EXERCISE REQUIREMENTS. Copy out each of the lines below, character for character.

===== SUPPLIED MATERIAL

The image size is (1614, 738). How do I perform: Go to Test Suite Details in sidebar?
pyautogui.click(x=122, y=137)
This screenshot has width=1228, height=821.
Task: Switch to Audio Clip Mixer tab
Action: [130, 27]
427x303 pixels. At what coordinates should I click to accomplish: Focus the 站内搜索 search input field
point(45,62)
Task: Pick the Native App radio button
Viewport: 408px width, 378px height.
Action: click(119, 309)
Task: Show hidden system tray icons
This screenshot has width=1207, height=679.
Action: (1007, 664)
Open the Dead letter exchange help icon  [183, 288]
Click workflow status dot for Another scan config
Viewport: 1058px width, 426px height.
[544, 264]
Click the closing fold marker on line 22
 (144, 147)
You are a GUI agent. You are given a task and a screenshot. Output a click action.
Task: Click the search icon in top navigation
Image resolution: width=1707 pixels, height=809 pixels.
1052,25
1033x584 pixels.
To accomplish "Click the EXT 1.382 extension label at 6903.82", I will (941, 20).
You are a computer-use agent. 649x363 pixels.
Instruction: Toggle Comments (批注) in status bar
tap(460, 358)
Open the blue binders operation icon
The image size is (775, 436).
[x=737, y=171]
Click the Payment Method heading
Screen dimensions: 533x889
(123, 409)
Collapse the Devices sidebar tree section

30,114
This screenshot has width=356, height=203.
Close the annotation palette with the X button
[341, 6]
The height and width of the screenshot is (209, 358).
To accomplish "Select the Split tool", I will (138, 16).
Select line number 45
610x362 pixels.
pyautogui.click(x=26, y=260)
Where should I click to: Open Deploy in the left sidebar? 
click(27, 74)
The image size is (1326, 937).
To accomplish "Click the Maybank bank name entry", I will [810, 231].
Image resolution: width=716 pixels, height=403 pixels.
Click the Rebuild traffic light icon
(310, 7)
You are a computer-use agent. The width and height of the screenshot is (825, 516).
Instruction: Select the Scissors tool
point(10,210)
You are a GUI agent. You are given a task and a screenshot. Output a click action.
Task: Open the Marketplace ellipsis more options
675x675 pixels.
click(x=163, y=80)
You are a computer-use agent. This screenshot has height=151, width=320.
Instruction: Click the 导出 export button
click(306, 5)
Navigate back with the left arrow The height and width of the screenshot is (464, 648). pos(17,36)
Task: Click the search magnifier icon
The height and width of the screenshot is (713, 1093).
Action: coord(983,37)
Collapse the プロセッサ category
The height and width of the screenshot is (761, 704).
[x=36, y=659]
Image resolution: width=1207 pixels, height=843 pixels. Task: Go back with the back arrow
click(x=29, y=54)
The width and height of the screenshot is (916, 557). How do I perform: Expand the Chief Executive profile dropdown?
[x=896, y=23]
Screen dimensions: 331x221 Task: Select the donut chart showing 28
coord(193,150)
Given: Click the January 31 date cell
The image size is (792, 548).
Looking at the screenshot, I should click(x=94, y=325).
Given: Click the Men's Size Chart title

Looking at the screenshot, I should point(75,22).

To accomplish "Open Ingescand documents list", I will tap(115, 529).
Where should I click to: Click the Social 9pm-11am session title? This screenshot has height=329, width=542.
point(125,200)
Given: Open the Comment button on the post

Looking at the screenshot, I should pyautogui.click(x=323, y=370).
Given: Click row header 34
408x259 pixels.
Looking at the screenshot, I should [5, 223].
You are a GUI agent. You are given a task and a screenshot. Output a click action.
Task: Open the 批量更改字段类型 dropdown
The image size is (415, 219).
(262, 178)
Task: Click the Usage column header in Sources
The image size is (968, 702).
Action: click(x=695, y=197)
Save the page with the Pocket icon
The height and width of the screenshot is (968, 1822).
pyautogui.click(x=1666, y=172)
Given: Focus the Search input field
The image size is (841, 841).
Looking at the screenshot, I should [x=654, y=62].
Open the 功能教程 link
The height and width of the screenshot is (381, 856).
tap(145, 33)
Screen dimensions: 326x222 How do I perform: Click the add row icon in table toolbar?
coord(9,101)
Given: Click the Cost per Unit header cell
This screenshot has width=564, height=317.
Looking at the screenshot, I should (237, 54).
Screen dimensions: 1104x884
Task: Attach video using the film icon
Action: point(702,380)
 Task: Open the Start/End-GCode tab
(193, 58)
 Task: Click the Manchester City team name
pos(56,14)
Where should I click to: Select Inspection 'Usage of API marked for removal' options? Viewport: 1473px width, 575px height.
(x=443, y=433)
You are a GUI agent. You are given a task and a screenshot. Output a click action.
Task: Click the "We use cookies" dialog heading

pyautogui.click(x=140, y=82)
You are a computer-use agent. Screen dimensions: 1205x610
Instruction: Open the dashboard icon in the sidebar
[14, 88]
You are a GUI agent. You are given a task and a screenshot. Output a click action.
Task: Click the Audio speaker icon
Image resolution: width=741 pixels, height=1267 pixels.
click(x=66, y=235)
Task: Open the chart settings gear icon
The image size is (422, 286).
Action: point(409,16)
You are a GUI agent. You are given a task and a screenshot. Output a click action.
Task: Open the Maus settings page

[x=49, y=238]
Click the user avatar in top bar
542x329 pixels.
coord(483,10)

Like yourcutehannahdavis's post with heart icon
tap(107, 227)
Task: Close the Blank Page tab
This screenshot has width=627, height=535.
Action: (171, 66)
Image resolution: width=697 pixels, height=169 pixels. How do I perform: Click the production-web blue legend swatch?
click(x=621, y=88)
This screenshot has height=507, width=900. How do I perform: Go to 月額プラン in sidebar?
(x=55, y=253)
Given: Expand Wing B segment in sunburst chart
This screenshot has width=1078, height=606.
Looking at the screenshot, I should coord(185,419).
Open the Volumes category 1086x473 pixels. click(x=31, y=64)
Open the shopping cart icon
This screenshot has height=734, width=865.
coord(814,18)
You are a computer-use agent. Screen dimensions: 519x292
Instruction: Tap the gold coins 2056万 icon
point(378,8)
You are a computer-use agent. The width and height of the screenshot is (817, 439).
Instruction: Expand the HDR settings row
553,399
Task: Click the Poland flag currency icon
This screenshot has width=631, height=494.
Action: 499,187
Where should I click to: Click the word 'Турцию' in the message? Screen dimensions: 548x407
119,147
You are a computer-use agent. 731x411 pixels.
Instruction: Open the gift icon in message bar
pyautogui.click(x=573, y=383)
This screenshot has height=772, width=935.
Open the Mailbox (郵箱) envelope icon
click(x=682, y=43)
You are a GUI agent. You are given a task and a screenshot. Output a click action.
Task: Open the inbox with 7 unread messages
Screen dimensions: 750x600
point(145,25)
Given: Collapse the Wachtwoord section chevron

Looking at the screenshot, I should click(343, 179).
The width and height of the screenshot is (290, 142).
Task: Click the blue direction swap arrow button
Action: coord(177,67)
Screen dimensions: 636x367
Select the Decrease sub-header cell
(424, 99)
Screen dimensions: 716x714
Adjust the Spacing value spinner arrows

==========

EXERCISE ANSWER.
The image size is (1614, 738). How do I perform: Go to Test Suite Details in sidebar?
pyautogui.click(x=122, y=137)
This screenshot has width=1228, height=821.
Task: Switch to Audio Clip Mixer tab
Action: [130, 27]
427x303 pixels. At what coordinates should I click to accomplish: Focus the 站内搜索 search input field
point(45,62)
Task: Pick the Native App radio button
Viewport: 408px width, 378px height.
Action: click(119, 309)
Task: Show hidden system tray icons
This screenshot has width=1207, height=679.
Action: (1007, 664)
Open the Dead letter exchange help icon  [183, 288]
Click workflow status dot for Another scan config
Viewport: 1058px width, 426px height.
[544, 264]
Click the closing fold marker on line 22
 (144, 147)
You are a GUI agent. You are given a task and a screenshot. Output a click action.
Task: Click the search icon in top navigation
Image resolution: width=1707 pixels, height=809 pixels.
1052,25
1033x584 pixels.
To accomplish "Click the EXT 1.382 extension label at 6903.82", I will (941, 20).
You are a computer-use agent. 649x363 pixels.
Instruction: Toggle Comments (批注) in status bar
tap(460, 358)
Open the blue binders operation icon
The image size is (775, 436).
[x=737, y=171]
Click the Payment Method heading
Screen dimensions: 533x889
(123, 409)
Collapse the Devices sidebar tree section

30,114
This screenshot has width=356, height=203.
Close the annotation palette with the X button
[341, 6]
The height and width of the screenshot is (209, 358).
To accomplish "Select the Split tool", I will (138, 16).
Select line number 45
610x362 pixels.
pyautogui.click(x=26, y=260)
Where should I click to: Open Deploy in the left sidebar? 
click(27, 74)
The image size is (1326, 937).
To accomplish "Click the Maybank bank name entry", I will [810, 231].
Image resolution: width=716 pixels, height=403 pixels.
Click the Rebuild traffic light icon
(310, 7)
You are a computer-use agent. The width and height of the screenshot is (825, 516).
Instruction: Select the Scissors tool
point(10,210)
You are a GUI agent. You are given a task and a screenshot. Output a click action.
Task: Open the Marketplace ellipsis more options
675x675 pixels.
click(x=163, y=80)
You are a computer-use agent. This screenshot has height=151, width=320.
Instruction: Click the 导出 export button
click(306, 5)
Navigate back with the left arrow The height and width of the screenshot is (464, 648). pos(17,36)
Task: Click the search magnifier icon
The height and width of the screenshot is (713, 1093).
Action: coord(983,37)
Collapse the プロセッサ category
The height and width of the screenshot is (761, 704).
[x=36, y=659]
Image resolution: width=1207 pixels, height=843 pixels. Task: Go back with the back arrow
click(x=29, y=54)
The width and height of the screenshot is (916, 557). How do I perform: Expand the Chief Executive profile dropdown?
[x=896, y=23]
Screen dimensions: 331x221 Task: Select the donut chart showing 28
coord(193,150)
Given: Click the January 31 date cell
The image size is (792, 548).
Looking at the screenshot, I should click(x=94, y=325).
Given: Click the Men's Size Chart title

Looking at the screenshot, I should point(75,22).

To accomplish "Open Ingescand documents list", I will tap(115, 529).
Where should I click to: Click the Social 9pm-11am session title? This screenshot has height=329, width=542.
point(125,200)
Given: Open the Comment button on the post

Looking at the screenshot, I should pyautogui.click(x=323, y=370).
Given: Click row header 34
408x259 pixels.
Looking at the screenshot, I should [5, 223].
You are a GUI agent. You are given a task and a screenshot. Output a click action.
Task: Open the 批量更改字段类型 dropdown
The image size is (415, 219).
(262, 178)
Task: Click the Usage column header in Sources
The image size is (968, 702).
Action: click(x=695, y=197)
Save the page with the Pocket icon
The height and width of the screenshot is (968, 1822).
pyautogui.click(x=1666, y=172)
Given: Focus the Search input field
The image size is (841, 841).
Looking at the screenshot, I should [x=654, y=62].
Open the 功能教程 link
The height and width of the screenshot is (381, 856).
tap(145, 33)
Screen dimensions: 326x222 How do I perform: Click the add row icon in table toolbar?
coord(9,101)
Given: Click the Cost per Unit header cell
This screenshot has width=564, height=317.
Looking at the screenshot, I should (237, 54).
Screen dimensions: 1104x884
Task: Attach video using the film icon
Action: point(702,380)
 Task: Open the Start/End-GCode tab
(193, 58)
 Task: Click the Manchester City team name
pos(56,14)
Where should I click to: Select Inspection 'Usage of API marked for removal' options? Viewport: 1473px width, 575px height.
(x=443, y=433)
You are a GUI agent. You are given a task and a screenshot. Output a click action.
Task: Click the "We use cookies" dialog heading

pyautogui.click(x=140, y=82)
You are a computer-use agent. Screen dimensions: 1205x610
Instruction: Open the dashboard icon in the sidebar
[14, 88]
You are a GUI agent. You are given a task and a screenshot. Output a click action.
Task: Click the Audio speaker icon
Image resolution: width=741 pixels, height=1267 pixels.
click(x=66, y=235)
Task: Open the chart settings gear icon
The image size is (422, 286).
Action: point(409,16)
You are a GUI agent. You are given a task and a screenshot. Output a click action.
Task: Open the Maus settings page

[x=49, y=238]
Click the user avatar in top bar
542x329 pixels.
coord(483,10)

Like yourcutehannahdavis's post with heart icon
tap(107, 227)
Task: Close the Blank Page tab
This screenshot has width=627, height=535.
Action: (171, 66)
Image resolution: width=697 pixels, height=169 pixels. How do I perform: Click the production-web blue legend swatch?
click(x=621, y=88)
This screenshot has height=507, width=900. How do I perform: Go to 月額プラン in sidebar?
(x=55, y=253)
Given: Expand Wing B segment in sunburst chart
This screenshot has width=1078, height=606.
Looking at the screenshot, I should coord(185,419).
Open the Volumes category 1086x473 pixels. click(x=31, y=64)
Open the shopping cart icon
This screenshot has height=734, width=865.
coord(814,18)
You are a computer-use agent. Screen dimensions: 519x292
Instruction: Tap the gold coins 2056万 icon
point(378,8)
You are a computer-use agent. The width and height of the screenshot is (817, 439).
Instruction: Expand the HDR settings row
553,399
Task: Click the Poland flag currency icon
This screenshot has width=631, height=494.
Action: 499,187
Where should I click to: Click the word 'Турцию' in the message? Screen dimensions: 548x407
119,147
You are a computer-use agent. 731x411 pixels.
Instruction: Open the gift icon in message bar
pyautogui.click(x=573, y=383)
This screenshot has height=772, width=935.
Open the Mailbox (郵箱) envelope icon
click(x=682, y=43)
You are a GUI agent. You are given a task and a screenshot. Output a click action.
Task: Open the inbox with 7 unread messages
Screen dimensions: 750x600
point(145,25)
Given: Collapse the Wachtwoord section chevron

Looking at the screenshot, I should click(343, 179).
The width and height of the screenshot is (290, 142).
Task: Click the blue direction swap arrow button
Action: coord(177,67)
Screen dimensions: 636x367
Select the Decrease sub-header cell
(424, 99)
Screen dimensions: 716x714
Adjust the Spacing value spinner arrows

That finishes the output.